Researchers have found that schools structure inequality by offering access to higher forms of knowledge (including selective kinds of questions) to students in the more advanced classes (Oakes, 1985). Oakes received widely differing responses from high-track and low-track English high school students who were asked the question, "What is the most important thing you have learned [in class]?" The high-track English student responded:

I have learned to form my own opinion on situations. I have also learned to not be swayed so much by another person's opinion but to look at both opinions with an open mind. I know now that to have a good solid opinion on a subject I must have facts to support my opinion. Decisions in later life will probably be made much easier because of this.

Following is the response that the low-track student gave:

I have learned about many things like having good manners, respecting other people, and not talking when the teacher is talking.

It is my hope that the questioning techniques outlined in this module will have the effect of bridging the gap between these two responses by providing students in alternative school settings with the knowledge and skills they need to develop critical thinking strategies and negotiate the world successfully. Teachers can help their students achieve this goal by stimulating the cognitive processes vital to their success. They must look beyond the predictability and confinement of traditional questions, to a more applied and real-world conception of learning.


SAMPLE OF QUESTIONS BASED ON FOUR CATEGORIES FOR WRITING ABOUT NARRATIVES

Table 1: General Question Category

General Question On a scale of 1 to 6, rate how much you like this story. Explain your answer.
General Question People sometimes like stories because they like what the story is about (its theme), or they like one or more of the people in the story (its characters), or they like the way the story unfolds (its plot), or they like the place in which it was set (its setting) or they like the way it was written (the wording). People also dislike stories for some of the same reasons. Explain why you like or do not like this story.
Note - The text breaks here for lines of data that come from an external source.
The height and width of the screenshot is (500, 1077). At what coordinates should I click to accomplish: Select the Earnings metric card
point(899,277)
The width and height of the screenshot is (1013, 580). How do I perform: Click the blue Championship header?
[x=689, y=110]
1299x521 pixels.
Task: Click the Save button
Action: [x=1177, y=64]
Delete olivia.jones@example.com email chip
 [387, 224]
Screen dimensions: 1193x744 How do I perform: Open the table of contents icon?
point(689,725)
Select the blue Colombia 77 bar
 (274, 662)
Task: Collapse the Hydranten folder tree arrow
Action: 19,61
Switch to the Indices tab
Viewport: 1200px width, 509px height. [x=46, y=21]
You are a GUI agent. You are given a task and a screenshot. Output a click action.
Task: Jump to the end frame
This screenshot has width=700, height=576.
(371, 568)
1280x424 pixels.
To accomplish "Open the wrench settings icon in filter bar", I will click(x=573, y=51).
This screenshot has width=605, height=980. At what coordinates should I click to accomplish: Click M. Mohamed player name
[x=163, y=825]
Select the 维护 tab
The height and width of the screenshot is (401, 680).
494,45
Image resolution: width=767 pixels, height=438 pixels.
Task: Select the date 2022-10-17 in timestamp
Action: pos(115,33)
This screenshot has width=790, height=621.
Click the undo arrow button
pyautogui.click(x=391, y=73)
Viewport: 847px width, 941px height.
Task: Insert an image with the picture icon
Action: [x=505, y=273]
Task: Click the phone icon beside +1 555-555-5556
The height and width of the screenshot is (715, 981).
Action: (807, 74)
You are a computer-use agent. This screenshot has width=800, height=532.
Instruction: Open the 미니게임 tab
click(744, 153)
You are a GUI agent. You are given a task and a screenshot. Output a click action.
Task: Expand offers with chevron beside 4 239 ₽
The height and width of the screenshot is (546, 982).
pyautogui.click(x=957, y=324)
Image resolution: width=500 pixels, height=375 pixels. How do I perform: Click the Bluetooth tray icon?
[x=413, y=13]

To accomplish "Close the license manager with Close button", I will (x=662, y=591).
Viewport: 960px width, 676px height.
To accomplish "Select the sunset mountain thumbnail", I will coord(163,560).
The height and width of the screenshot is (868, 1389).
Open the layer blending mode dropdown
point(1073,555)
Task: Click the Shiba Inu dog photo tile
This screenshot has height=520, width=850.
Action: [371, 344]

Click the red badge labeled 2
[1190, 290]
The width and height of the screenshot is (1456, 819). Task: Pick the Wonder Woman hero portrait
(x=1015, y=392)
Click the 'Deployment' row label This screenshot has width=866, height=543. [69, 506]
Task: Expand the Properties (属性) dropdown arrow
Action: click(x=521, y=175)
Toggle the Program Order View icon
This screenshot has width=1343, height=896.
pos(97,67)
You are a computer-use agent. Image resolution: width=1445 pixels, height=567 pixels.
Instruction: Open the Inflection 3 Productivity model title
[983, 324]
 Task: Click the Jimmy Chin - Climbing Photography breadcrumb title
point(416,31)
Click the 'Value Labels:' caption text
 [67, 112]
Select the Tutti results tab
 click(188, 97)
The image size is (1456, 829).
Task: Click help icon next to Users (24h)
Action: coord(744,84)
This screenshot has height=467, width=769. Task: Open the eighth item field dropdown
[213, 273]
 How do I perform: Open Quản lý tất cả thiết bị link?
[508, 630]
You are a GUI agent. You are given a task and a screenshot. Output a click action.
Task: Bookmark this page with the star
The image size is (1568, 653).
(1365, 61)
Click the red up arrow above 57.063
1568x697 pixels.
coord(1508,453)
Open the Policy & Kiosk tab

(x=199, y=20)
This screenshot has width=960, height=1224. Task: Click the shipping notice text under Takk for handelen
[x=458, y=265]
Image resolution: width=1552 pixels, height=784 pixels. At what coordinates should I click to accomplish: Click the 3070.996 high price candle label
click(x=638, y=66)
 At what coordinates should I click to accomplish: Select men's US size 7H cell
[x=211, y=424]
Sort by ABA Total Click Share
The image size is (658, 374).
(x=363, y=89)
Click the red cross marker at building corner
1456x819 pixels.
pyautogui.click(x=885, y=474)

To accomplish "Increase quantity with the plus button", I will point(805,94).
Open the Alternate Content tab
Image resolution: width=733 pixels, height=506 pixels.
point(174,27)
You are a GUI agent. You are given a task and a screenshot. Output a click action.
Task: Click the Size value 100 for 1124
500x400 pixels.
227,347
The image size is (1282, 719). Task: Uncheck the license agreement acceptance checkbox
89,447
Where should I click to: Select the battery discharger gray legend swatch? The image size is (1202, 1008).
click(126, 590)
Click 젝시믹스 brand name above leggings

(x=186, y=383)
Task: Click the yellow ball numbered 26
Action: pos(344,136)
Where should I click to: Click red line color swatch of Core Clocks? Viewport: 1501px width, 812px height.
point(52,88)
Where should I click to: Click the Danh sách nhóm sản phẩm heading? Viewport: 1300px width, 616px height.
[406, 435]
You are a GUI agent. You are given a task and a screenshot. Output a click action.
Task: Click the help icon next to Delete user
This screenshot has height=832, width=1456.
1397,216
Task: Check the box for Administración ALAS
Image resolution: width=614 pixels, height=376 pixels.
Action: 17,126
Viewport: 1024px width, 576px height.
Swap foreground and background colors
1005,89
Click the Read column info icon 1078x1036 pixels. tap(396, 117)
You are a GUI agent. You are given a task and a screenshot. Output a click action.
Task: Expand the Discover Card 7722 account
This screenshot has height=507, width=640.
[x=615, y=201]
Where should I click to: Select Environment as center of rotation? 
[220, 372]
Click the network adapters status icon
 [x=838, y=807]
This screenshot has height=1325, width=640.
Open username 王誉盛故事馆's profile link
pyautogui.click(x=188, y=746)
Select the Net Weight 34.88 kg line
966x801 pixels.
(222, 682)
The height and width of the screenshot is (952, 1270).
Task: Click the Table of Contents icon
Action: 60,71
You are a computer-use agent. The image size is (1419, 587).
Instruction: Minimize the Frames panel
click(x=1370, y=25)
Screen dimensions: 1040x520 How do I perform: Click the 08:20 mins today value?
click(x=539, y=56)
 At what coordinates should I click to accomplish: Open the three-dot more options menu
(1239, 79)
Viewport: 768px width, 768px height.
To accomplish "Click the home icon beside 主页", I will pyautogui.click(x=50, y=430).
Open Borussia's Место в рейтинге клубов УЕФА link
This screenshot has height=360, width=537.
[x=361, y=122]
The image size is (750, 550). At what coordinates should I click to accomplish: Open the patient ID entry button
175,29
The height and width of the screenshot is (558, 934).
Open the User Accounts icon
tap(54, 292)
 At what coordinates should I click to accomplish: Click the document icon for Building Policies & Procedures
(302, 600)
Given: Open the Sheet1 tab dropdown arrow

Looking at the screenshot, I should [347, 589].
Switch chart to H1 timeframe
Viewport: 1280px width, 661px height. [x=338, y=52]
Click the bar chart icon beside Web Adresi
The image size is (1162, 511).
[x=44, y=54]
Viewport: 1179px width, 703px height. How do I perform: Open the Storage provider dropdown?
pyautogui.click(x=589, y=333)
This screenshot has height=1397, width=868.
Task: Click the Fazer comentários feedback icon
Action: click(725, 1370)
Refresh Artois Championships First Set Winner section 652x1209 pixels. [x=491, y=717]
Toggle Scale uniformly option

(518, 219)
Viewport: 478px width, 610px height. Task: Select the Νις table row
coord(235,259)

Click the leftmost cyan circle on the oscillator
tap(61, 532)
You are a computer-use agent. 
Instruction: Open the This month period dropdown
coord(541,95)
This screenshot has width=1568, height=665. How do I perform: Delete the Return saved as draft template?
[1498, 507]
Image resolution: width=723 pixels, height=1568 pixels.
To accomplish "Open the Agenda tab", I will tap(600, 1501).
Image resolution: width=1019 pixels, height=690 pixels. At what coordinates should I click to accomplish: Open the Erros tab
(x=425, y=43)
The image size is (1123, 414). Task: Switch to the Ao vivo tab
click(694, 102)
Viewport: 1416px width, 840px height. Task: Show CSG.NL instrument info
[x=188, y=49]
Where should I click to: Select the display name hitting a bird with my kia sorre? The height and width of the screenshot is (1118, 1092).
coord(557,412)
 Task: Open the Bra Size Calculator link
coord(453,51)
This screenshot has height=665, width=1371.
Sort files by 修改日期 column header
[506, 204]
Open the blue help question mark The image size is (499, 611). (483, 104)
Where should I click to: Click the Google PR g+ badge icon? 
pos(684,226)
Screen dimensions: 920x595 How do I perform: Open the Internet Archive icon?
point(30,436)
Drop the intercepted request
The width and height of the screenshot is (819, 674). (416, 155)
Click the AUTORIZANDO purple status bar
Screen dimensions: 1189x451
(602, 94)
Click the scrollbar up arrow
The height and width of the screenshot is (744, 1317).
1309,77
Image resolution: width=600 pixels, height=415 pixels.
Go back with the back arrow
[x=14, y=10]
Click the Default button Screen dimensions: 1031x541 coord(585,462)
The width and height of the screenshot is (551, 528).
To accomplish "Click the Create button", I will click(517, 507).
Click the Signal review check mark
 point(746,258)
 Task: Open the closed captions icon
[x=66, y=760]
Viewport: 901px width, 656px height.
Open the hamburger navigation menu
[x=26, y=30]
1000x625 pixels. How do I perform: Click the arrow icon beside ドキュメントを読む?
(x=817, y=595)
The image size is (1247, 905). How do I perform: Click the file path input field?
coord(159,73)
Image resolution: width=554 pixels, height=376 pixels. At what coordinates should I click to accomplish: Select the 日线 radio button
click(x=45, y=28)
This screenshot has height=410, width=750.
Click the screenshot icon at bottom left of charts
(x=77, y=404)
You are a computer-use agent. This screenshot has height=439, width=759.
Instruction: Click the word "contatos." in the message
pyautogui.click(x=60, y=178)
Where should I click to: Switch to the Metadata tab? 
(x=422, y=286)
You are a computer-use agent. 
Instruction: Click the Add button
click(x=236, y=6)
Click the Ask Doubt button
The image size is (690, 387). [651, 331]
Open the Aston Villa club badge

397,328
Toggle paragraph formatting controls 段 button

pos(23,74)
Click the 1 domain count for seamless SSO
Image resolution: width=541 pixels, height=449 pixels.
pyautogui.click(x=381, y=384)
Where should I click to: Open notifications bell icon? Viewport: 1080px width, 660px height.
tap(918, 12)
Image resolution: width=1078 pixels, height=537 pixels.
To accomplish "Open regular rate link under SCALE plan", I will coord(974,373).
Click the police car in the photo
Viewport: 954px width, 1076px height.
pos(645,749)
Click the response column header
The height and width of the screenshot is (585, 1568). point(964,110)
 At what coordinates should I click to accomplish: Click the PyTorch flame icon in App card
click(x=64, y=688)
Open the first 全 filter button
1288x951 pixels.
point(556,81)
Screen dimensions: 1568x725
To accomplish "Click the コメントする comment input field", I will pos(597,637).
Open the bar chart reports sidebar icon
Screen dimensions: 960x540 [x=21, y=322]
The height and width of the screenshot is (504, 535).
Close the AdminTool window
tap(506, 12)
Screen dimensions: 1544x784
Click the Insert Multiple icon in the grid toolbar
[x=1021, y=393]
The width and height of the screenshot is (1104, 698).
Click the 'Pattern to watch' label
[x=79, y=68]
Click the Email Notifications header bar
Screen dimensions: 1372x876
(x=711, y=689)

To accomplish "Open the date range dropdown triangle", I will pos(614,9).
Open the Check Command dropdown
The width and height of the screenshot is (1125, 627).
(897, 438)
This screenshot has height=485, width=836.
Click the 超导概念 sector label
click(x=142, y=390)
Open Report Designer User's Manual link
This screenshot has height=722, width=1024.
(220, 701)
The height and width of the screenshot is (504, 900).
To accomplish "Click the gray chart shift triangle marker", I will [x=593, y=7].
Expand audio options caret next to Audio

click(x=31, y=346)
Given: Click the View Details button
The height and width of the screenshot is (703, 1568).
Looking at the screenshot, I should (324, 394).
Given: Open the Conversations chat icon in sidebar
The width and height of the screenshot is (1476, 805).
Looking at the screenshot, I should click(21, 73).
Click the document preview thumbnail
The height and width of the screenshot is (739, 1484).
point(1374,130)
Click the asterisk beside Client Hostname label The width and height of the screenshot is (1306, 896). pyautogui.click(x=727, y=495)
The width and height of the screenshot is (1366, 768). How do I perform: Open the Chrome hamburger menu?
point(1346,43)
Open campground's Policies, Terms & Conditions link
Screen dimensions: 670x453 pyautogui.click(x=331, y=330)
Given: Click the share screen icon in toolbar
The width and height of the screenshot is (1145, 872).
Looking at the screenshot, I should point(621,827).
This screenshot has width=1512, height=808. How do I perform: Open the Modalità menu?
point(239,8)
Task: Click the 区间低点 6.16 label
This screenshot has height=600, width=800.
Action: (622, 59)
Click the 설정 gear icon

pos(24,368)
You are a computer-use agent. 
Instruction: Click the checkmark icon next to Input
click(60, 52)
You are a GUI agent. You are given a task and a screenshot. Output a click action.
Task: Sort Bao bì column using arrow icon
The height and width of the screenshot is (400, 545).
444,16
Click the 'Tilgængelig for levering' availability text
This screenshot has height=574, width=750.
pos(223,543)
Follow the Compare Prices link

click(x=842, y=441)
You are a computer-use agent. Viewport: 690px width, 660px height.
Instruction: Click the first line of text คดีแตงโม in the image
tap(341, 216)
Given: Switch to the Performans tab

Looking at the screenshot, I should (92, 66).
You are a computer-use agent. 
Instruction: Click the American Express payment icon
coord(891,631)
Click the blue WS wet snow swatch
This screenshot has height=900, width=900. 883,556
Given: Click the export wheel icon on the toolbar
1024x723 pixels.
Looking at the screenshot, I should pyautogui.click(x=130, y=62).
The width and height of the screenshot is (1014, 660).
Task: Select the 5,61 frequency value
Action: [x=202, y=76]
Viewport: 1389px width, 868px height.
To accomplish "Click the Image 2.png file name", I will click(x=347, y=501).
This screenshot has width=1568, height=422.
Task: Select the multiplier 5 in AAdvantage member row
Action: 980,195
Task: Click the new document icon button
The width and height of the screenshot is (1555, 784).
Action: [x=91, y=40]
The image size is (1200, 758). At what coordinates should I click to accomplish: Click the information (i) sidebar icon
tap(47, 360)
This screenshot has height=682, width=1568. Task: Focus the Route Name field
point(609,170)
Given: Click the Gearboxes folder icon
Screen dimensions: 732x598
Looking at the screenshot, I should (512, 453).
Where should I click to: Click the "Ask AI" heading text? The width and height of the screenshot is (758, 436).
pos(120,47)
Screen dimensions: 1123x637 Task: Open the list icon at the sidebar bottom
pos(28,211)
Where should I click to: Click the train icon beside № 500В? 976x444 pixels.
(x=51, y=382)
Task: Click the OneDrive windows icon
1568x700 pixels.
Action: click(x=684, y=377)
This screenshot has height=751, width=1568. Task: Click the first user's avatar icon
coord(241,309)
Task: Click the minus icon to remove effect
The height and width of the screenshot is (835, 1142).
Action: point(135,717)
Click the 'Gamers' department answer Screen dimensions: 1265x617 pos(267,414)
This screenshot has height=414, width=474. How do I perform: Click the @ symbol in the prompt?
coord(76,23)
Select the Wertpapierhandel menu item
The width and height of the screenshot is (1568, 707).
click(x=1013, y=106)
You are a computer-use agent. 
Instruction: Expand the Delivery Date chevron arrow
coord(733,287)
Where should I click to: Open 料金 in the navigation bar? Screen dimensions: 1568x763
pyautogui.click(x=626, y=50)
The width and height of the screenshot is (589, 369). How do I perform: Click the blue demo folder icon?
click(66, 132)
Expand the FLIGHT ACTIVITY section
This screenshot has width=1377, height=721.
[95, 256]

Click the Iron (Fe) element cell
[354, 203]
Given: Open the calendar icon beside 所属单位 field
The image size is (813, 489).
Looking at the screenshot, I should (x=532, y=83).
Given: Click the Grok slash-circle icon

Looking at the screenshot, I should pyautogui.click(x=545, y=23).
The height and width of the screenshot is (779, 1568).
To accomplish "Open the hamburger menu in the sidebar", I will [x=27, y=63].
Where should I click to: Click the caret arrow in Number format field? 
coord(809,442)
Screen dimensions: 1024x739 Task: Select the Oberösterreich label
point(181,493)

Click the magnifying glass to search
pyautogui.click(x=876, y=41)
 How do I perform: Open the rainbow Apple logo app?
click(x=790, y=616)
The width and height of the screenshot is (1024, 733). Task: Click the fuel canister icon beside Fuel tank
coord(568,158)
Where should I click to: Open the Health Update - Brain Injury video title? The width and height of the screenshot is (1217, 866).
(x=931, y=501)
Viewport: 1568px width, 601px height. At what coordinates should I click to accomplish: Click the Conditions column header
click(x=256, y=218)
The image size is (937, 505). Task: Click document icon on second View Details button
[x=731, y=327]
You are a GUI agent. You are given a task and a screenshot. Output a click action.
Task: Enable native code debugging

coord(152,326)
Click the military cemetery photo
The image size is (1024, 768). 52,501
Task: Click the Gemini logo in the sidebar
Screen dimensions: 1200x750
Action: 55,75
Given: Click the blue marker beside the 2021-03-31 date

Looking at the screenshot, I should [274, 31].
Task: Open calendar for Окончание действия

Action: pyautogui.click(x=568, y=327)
Table 2: Literal Meaning Question Category

Literal Meaning Question Why did the old woman think she had lived an unhappy life?
Literal Meaning Question What happened one day that made the woman yell at the children?
Inference Question Where do you think the children went to when the woman returned home the second time and found the house empty? Give reasons for your answer.

Table 3: Interpretive Reading and Critical Evaluation Question Category

Moral Judgment Question Was it right or wrong for the woman to lose her temper and scream at the children? Give a reason for your answer.
Favorite Character Question Who is your favorite character in the whole story? a) the medicine man, b) the old woman, c) the tree children.Explain why you like this character.
Character Feelings/Qualities Question How do you think the children felt after the old woman got angry and told them she could not expect any better from them because they were nothing but "children of the tree"? Circle three of the qualities that best describe how they felt, and explain your answer.SAD WANTED HUNGRY BETRAYED ANGRY HAPPY DIRTY ALONE COMFORTABLE LOVED CLEAN UNWANTED
Deductive Reasoning Question Early in the story the medicine man made the woman choose between a husband and children. Later, after the children went away and she went back to him, he said he could not help her. Why do you think he said so?

Problem Solving Question How would you treat your tree children if you were the old woman in the story? Write about what you would say to them or do with them after they broke your special dish.
Student-As-Author Question The end of the story goes: "And she lived in sadness for the rest of her life" (p.3). How would you end the story if you were the author and had a chance to write a different ending?